SET PROBLEM:
Render the stretch from the line containing "Screen dimensions: 2026x1309" through the end of the rows as a Markdown table with the columns No. and Line, skipping blank lines. Leave the pictures out of the answer.
———
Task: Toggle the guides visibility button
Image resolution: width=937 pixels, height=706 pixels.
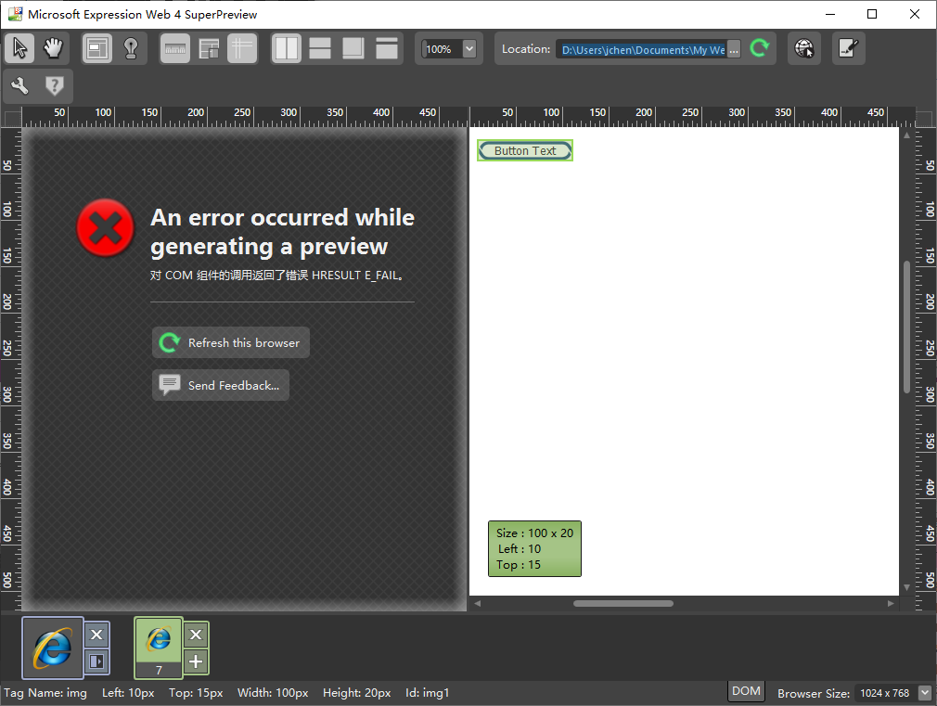Action: click(242, 48)
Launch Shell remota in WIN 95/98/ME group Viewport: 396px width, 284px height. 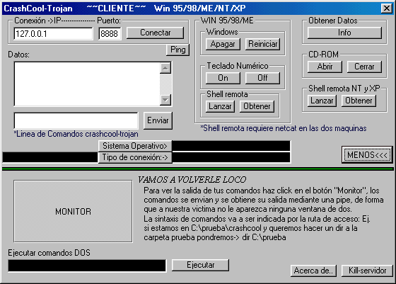point(220,106)
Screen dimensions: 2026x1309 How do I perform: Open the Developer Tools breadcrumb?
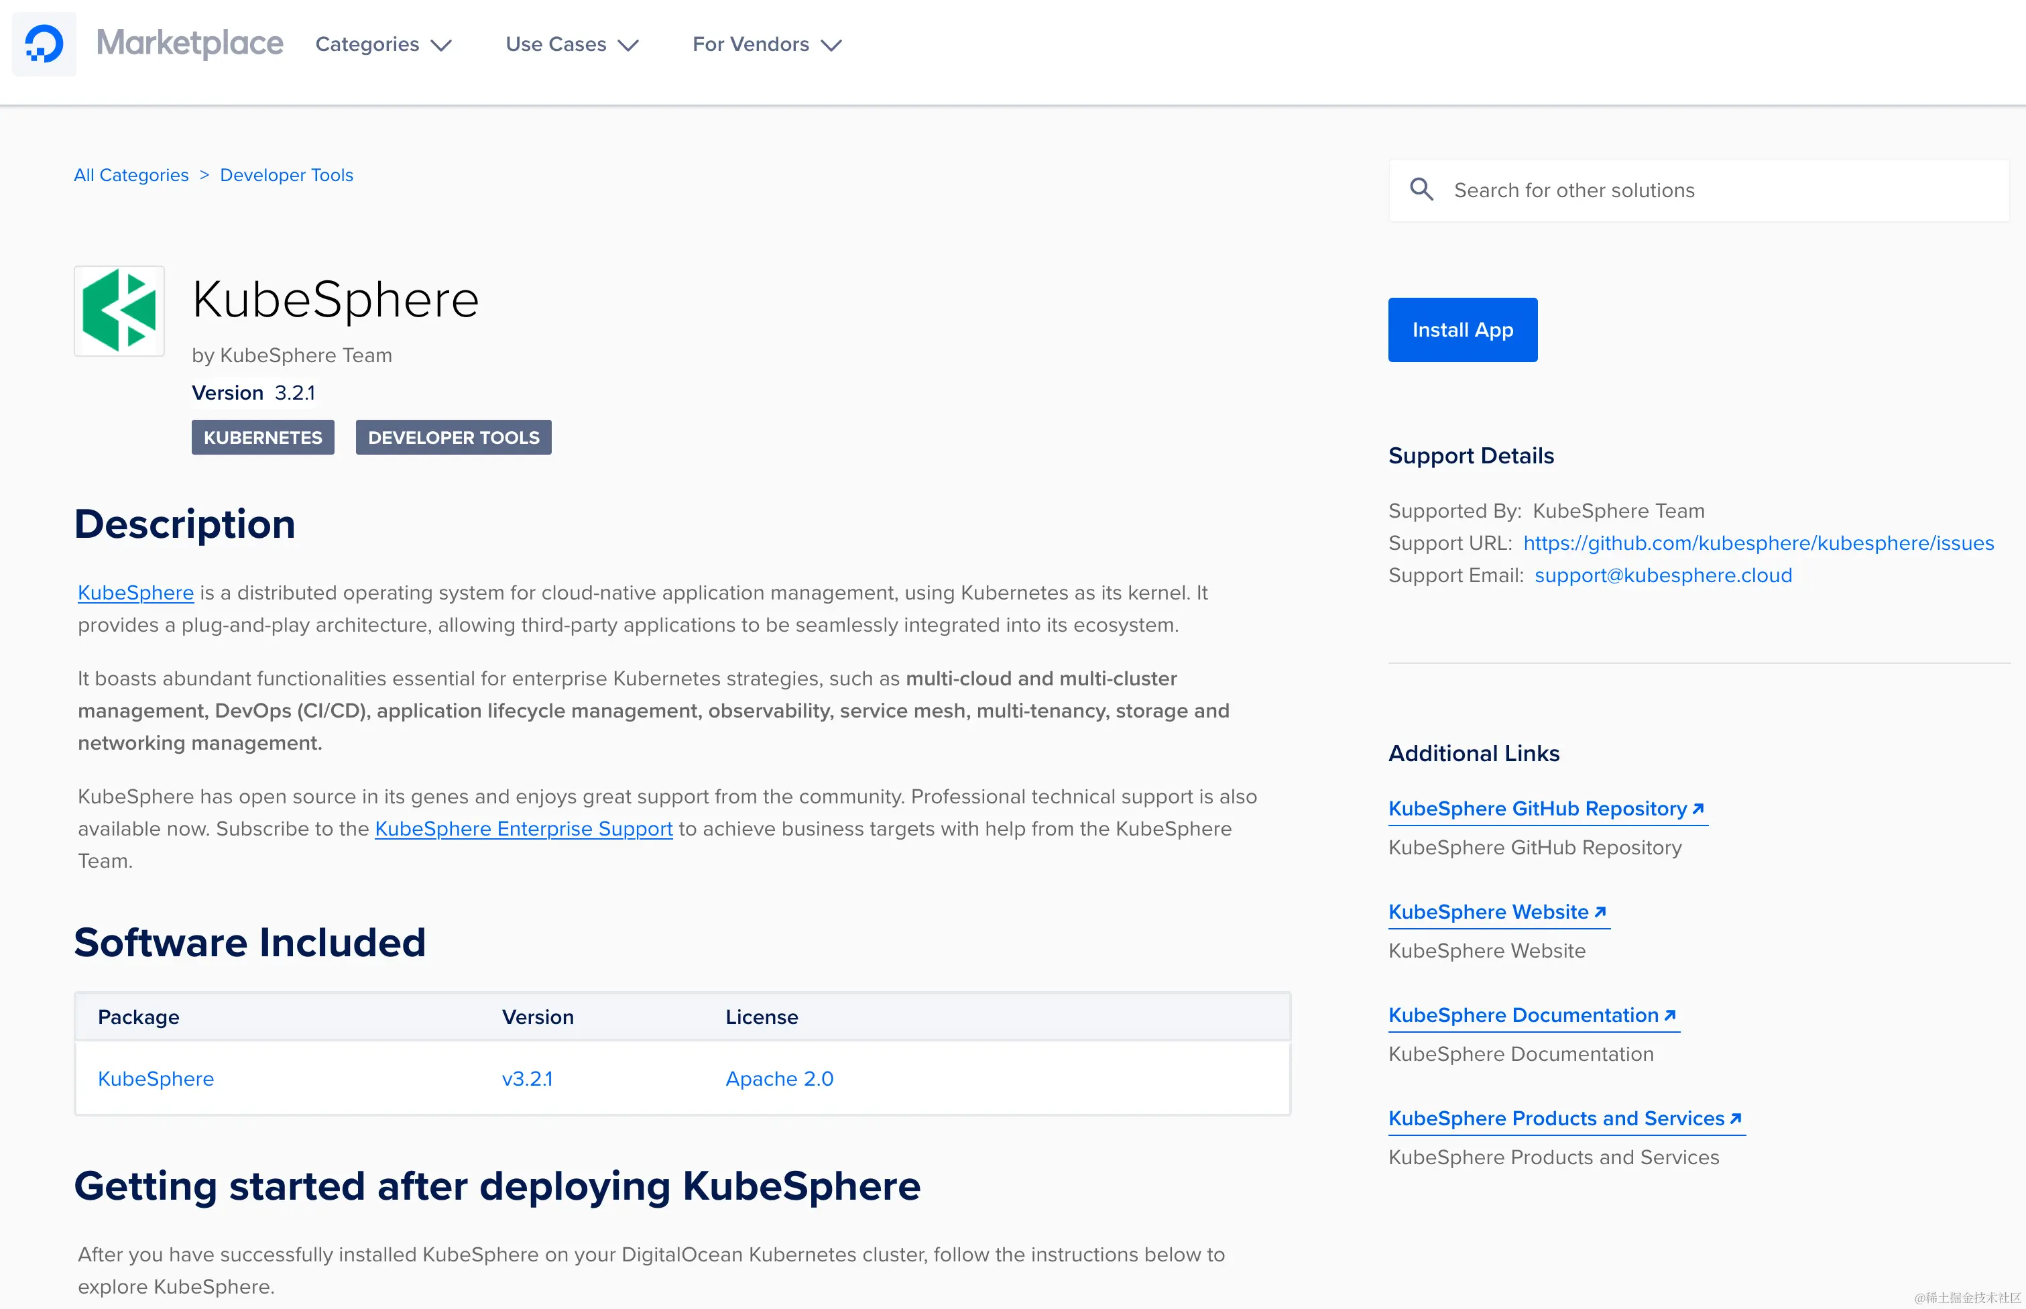point(286,174)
———
REPLY:
| No. | Line |
|---|---|
| 1 | Screen dimensions: 2026x1309 How do I perform: Open the Developer Tools breadcrumb? |
| 2 | point(286,174) |